Treatment of hyperammonemia is similar to the treatment of hepatic encephalopathy and should be started immediately. The aim is to reduce ammonia production by stopping catabolism. Ammonia is produced from the breakdown of dietary proteins and in catabolic states, endogenous protein. Treatment aims to stop protein intake and stop catabolism by providing calories as carbohydrates using intravenous glucose and lipids. Ammonia can be removed, using the alternative pathway scavengers used in this case (sodium benzoate and sodium phenylbutyrate) [6]. In proximal urea cycle disorder, L-arginine is also used as it stimulates protein synthesis.
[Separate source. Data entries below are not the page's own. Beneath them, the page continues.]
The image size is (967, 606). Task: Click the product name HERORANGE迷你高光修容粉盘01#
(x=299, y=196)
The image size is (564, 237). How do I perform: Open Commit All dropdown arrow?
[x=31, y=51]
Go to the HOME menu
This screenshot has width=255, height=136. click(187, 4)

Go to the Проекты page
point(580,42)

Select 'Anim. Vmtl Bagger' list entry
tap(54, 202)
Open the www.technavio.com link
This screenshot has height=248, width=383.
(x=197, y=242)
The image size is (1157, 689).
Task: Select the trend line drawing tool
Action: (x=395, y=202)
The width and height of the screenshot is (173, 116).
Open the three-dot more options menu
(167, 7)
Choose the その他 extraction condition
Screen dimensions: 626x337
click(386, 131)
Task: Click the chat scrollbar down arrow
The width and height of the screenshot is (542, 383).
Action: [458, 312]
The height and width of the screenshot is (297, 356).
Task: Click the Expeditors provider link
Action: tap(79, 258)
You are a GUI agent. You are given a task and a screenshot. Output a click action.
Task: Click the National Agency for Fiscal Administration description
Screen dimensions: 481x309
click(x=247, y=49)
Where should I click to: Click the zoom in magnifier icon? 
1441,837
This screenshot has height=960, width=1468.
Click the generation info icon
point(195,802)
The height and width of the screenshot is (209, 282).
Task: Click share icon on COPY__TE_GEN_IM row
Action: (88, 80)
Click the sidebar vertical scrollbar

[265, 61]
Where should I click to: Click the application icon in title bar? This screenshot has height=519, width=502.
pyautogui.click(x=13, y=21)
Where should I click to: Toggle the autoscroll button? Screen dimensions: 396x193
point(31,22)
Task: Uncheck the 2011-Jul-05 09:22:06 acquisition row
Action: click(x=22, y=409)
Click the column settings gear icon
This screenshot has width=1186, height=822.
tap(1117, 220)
In severe hyperammonemia hemodialysis or hemofiltration may be required. Dietary protein is normally reintroduced after 48 hours to avoid essential amino acid deficiency, as this would increase endogenous protein catabolism. Reintroduction of protein requires specialist dietetic guidance. Early discussion with a metabolic team is important and the patient is likely to need referral to a specialist center after the acute episode.

With any inherited genetic disorder there are implications for family screening. Other urea cycle disorders have an autosomal recessive pattern of inheritance, however OTC is X-linked, which has specific implications. Affected men are advised that while their sons will be unaffected, their daughters will become carriers of the gene. The daughters should be advised that they have a 50% chance of passing the gene onto their offspring, and that both female offspring and male offspring may present with late-onset disease. In this case, as the mutation resulted in late-presenting disease, affected male offspring are unlikely to present with severe disease in the neonatal period. While female carriers are less likely to be affected, skewed X-inactivation in the liver can lead to the development of hyperammonemia.

In the long term, patients who have a hyperammonemic episode need advice about the possible need for dietary modification, avoiding dehydration, fasting and other triggering events, and the use of emergency regimes at times of metabolic stress. Not all of these patients may need to take long-term nitrogen scavengers, however, this may be considered later in life as the disease can get more brittle with age. Decisions also need to be made regarding the care of asymptomatic individuals with OTC mutations. Periodic follow-up in a specialist center is recommended.

Key learning points:

  • Ammonia levels should be checked in all encephalopathic patients.

  • Remember that sodium valproate can cause hyperammonemia.

  • Urea cycle disorders may present in adulthood.

  • Prompt diagnosis can facilitate rapid treatment, with appropriate input from a metabolic consultant.

  • The diagnosis of a genetically inherited disease has implications for other family members. Adequate counseling of family members is essential.